Must-Have Travel Gear for Backpacking Southeast Asia
If you’re planning on heading to Southeast Asia for the first time, it can be hard to know what to pack. Unfortunately, the thousands of packing lists available online don’t make it any easier and often offer conflicting advice — should you take jeans or not? Do you need a laptop? What about a first aid kit? Should you bring a backpack or a suitcase? Do you need hiking boots?
Whether you’re planning on lounging on the beaches of Southern Thailand, searching for orangutans in the rainforests of Borneo, exploring the temples of Angkor or partying on a cruise around Halong Bay, we have the perfect recommendations for you.
Choosing a Backpack
First things first, suitcases are incredibly impractical for Southeast Asia and you shouldn’t even consider taking one. The streets are frequently unpaved, full of potholes and many of the islands in Thailand, fo example, don’t even have roads.
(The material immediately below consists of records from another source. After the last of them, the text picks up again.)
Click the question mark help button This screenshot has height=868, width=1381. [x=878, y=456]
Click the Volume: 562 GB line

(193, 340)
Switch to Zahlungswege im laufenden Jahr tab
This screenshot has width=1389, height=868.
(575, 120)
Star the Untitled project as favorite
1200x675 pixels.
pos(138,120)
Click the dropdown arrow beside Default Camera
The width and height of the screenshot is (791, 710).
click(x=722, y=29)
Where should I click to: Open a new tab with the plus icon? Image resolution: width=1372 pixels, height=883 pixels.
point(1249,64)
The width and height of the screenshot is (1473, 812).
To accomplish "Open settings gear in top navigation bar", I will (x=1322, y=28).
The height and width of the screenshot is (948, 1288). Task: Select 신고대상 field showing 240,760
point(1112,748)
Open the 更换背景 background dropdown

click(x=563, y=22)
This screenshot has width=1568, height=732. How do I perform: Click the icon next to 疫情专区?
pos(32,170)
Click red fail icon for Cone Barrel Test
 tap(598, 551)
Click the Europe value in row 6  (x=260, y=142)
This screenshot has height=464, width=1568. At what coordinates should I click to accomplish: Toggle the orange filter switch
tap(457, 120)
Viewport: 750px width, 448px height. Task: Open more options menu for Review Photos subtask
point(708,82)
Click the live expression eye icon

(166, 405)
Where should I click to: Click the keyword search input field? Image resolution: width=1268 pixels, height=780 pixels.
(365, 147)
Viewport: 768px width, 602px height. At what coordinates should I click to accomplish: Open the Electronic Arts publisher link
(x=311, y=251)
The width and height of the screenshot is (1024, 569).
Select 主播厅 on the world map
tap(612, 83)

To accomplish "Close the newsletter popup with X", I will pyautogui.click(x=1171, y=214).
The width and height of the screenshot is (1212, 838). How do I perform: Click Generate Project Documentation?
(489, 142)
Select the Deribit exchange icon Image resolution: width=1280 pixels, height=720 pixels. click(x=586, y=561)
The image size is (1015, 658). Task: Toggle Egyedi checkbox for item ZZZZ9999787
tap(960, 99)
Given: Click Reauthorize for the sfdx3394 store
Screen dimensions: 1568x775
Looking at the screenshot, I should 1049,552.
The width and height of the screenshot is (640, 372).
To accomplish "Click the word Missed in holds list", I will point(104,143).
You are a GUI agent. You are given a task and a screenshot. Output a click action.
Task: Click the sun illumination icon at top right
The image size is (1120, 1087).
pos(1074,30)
You’ll need to bring a backpack, and the smaller the better. You should aim for a size between 40 and 60 liters and definitely no larger. While it may seem that bigger is better, remember that you’ll need to carry it on your back, sometimes for an hour or more, in an extremely hot and humid climate.
A small backpack will therefore remove the temptation to overpack. There’s no need to worry about forgetting something important either — Southeast Asia is incredibly cheap so anything that you do forget can be easily replaced at a fraction of the cost.
As for which type of backpack you need? A front-loading backpack will save on packing time and is easier to keep organized, a lockable backpack will help deter thieves, and it would be great if you could find one that’s waterproof — especially if you’re going to be traveling in the rainy season.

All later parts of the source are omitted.